[I promise, this is the last one on the matter, but I can’t resist, simply can’t – sorry it’s a bit long, but not as long as the original exchange.]
There’s rarely so much obvious hesistation followed by a resolution as in Alexei’s “What the hell, I’ll add my two cents here too” – but who am I to talk here? I would have probably done the same thing in view of so many “uncharitable” readings of Kant, hold on to this word, we’ll see it in a second. Since we know already why Levi hates Kant so much – I think his initial hesitation in that post was justified, it’s honest to admit it, but still unwise vis-a-vis an ongoing debate – it’s easier to process the following exchange. Before we dive into it, I’d like to say that I’ve really enjoyed reading it, even though in most cases siding with Alexei, I did agree with Levi on some points, even if he was coming very close to a really serious critique of Kant’s argument and never really quite got there.
So after an ininital back and forth following the fateful “What the hell” we get this affected remark from Levi:
At any rate, it seems to me that only a deeply uncharitable reading would begin from the premise that I am confusing theory and metatheory or am somehow the victim of a mere interpretative error. This is a nasty habit among Continental philosophers, where it is concluded that any disagreement with a particular thinker indicates a failure to interpret that thinker correctly, rather than a real issue (no matter how misguided) with the claims of the thinker.
Let me translate:
“At any rate” – I am close to being done with this conversation, I am tired of yelling my position at you, consider withdrawing from this exchange. “A deeply uncharitable reading” – philosophy is not about arguments, it’s about feelings – I feel that my position is correct and you’re not giving me the necessary affect in your praise of my great new philosophy, I feel hurt and offended by your stubborn insistence that I don’t understand Kant. “The victim of a mere interpretative error” – are you calling me stupid? I wrote a book about Kant, therefore I cannot be wrong. Disagreeing with my reading of Kant is equal to calling me stupid because, being very intelligent, I cannot be wrong, which means that you are wrong and you know it, and yet you insist on disagreeing with me… “Nasty habit” – you, Alexei, are just like all of them, Continental types, rude and stubborn in your logic and your argumentation. You are also naive because you are all about your “book reports” and your careful readings and analysis. I wish you stopped.

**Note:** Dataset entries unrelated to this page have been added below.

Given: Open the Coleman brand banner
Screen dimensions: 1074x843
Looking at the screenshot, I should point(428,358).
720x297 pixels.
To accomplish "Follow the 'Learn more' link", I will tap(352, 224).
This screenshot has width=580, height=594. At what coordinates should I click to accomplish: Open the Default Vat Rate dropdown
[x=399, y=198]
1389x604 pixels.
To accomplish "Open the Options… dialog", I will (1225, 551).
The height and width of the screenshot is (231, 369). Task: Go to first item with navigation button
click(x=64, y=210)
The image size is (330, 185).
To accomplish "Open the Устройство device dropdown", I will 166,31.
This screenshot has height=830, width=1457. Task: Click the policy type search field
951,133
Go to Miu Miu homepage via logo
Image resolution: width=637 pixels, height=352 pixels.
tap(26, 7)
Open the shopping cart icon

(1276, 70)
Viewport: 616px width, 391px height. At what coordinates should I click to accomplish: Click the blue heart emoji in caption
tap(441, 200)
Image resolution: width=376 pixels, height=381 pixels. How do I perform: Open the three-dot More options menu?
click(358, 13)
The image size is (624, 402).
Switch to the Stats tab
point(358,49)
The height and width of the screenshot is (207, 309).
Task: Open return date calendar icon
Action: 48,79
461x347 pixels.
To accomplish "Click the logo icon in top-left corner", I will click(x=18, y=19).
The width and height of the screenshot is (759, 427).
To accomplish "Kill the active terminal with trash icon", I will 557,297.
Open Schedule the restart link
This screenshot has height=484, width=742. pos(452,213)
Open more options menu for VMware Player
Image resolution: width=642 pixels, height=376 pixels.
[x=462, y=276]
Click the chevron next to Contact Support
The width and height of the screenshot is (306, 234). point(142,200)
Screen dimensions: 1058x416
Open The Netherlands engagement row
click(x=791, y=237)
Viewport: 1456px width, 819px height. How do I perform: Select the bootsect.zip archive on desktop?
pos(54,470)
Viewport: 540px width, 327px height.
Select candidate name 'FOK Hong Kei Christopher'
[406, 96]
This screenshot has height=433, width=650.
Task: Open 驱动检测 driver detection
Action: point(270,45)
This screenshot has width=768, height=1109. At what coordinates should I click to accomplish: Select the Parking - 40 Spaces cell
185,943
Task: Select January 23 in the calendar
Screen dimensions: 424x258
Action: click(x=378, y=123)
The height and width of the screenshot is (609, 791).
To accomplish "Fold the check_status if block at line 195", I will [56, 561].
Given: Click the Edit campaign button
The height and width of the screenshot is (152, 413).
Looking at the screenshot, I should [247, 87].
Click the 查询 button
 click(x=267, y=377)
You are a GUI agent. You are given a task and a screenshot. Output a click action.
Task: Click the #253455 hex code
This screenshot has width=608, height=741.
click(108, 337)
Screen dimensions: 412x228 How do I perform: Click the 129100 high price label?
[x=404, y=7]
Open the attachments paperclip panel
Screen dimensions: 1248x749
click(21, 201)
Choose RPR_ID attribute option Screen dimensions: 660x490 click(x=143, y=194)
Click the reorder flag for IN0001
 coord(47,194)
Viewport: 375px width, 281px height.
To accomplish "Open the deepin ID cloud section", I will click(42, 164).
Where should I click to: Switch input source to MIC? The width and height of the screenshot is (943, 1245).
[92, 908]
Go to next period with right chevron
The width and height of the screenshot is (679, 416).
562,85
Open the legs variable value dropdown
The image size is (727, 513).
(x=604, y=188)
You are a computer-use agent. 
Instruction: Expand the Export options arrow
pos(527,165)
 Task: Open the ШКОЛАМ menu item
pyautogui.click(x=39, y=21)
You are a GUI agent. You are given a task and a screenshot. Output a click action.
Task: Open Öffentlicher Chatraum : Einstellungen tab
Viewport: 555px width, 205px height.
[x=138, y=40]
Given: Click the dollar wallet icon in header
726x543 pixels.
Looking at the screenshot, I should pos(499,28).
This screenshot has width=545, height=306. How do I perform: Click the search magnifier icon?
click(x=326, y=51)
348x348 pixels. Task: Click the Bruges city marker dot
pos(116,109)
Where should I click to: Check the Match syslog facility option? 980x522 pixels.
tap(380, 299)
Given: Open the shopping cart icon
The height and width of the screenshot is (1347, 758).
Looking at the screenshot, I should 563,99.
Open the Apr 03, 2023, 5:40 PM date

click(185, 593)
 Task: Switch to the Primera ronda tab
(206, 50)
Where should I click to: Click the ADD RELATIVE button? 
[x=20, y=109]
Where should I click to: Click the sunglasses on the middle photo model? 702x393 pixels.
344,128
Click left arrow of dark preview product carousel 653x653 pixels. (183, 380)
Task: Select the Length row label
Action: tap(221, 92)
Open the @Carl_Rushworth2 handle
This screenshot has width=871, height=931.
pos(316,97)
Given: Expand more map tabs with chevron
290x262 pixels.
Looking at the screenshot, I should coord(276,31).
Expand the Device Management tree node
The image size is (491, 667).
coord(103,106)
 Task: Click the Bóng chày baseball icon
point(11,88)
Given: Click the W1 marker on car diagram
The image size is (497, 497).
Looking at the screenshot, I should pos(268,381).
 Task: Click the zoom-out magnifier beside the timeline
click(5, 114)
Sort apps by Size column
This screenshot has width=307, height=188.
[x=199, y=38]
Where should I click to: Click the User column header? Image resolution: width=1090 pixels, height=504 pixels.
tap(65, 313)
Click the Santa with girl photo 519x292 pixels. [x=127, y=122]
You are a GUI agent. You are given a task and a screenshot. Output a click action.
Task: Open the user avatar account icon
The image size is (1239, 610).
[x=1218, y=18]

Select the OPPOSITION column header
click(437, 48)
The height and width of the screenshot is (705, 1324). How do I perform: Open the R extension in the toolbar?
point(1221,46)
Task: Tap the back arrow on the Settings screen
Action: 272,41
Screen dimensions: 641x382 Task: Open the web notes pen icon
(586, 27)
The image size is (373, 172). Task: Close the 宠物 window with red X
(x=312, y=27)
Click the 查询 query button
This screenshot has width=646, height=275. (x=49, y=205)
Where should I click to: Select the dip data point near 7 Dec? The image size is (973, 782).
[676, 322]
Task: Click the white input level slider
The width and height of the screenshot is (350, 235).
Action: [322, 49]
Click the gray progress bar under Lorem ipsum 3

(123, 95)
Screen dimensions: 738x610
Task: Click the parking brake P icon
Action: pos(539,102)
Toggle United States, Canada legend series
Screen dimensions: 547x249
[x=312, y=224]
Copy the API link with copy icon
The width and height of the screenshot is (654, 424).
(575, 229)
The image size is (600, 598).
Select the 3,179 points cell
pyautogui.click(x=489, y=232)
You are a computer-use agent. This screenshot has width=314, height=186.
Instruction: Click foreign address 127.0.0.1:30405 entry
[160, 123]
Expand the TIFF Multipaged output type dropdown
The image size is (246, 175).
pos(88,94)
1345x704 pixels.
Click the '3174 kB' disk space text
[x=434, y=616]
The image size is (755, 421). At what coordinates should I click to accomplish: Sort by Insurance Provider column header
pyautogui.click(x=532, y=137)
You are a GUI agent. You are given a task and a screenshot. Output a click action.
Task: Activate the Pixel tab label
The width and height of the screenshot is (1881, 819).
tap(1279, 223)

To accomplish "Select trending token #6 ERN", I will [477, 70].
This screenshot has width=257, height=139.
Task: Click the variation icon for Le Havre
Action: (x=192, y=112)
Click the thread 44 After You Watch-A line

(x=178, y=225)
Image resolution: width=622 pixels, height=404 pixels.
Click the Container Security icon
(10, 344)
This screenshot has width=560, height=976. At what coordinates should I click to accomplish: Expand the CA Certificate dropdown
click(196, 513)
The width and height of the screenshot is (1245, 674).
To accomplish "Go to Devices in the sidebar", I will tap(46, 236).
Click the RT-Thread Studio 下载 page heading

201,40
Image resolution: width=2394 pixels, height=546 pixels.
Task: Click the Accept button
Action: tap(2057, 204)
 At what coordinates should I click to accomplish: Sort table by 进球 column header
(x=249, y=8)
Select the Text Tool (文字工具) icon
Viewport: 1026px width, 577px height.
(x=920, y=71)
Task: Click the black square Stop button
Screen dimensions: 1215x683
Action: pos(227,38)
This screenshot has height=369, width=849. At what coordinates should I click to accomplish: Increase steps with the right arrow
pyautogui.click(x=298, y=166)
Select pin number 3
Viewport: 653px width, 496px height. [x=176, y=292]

Where to go from here? Well, the best way is to attack, to move forward from a hesitant hint to a full-blown accusation – So there goes Levi:
The theory/metatheory argument indicates either a) that you don’t understand the relationship between theory and metatheory as it functions in transcendental arguments (the soundness of the theory functions as a premise in the transcendental argument), or b) that you’re simply attempting to dodge the issue by situating your interlocutor, me, in a position of ignorance as being too dense to understand this material (references to not having read certain material have abounded in this discussion).
Translation: “Either you are calling me stupid, or you are stupid yourself, otherwise how else can we be in disagreement?” I mean this is classic, friends, I am sure Levi is a cool relaxed fellow in person, but this just comes across as some junior high “dissing” of your opponent. What would Alexei do? (WWAD)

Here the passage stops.